▶ _Action item_
Note each line in the data below that holds "resolution", and copy it.

[Items listed in a dataset]
Segment Open

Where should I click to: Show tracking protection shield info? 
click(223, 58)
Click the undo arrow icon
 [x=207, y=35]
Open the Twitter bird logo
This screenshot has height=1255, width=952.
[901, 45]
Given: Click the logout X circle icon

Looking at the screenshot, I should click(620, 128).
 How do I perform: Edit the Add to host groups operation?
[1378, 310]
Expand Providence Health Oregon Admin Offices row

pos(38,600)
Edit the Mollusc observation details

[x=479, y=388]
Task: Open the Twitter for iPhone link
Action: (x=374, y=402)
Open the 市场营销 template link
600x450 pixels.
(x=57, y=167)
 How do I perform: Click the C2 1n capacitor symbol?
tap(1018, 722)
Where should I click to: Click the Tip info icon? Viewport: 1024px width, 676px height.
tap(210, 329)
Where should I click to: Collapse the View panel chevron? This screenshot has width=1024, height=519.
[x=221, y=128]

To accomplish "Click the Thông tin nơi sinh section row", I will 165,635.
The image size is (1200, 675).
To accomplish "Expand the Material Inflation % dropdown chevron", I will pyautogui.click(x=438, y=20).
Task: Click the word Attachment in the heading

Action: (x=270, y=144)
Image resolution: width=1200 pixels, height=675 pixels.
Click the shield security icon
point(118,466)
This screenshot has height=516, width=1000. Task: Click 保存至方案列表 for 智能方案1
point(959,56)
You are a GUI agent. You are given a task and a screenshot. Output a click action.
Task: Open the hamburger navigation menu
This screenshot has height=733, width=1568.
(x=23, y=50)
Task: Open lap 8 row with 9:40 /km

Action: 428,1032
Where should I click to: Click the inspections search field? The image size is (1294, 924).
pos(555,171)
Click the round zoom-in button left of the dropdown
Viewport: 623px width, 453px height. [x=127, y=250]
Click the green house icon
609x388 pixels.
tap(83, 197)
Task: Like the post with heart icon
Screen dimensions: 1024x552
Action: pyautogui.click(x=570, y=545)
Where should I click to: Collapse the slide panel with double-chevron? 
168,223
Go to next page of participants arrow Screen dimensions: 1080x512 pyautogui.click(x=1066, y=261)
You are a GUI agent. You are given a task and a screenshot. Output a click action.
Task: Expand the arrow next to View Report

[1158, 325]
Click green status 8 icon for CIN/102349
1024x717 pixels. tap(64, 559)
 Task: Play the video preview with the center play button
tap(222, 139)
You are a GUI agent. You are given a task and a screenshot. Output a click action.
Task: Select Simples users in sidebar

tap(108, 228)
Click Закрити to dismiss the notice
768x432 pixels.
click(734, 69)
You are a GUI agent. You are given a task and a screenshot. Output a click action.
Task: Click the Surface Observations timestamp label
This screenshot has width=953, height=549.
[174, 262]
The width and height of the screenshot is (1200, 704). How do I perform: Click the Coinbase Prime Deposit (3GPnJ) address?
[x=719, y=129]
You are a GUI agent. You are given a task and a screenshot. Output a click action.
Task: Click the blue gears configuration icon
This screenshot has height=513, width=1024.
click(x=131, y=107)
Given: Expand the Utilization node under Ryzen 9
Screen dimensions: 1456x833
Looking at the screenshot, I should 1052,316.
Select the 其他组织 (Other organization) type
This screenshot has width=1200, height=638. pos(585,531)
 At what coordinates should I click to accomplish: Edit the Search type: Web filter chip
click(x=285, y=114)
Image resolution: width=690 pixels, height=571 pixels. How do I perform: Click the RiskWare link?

Segment Closed

▶ _Result_
Image resolution: width=1200 pixels, height=675 pixels.
Image resolution: width=690 pixels, height=571 pixels. How do I perform: Click the RiskWare link?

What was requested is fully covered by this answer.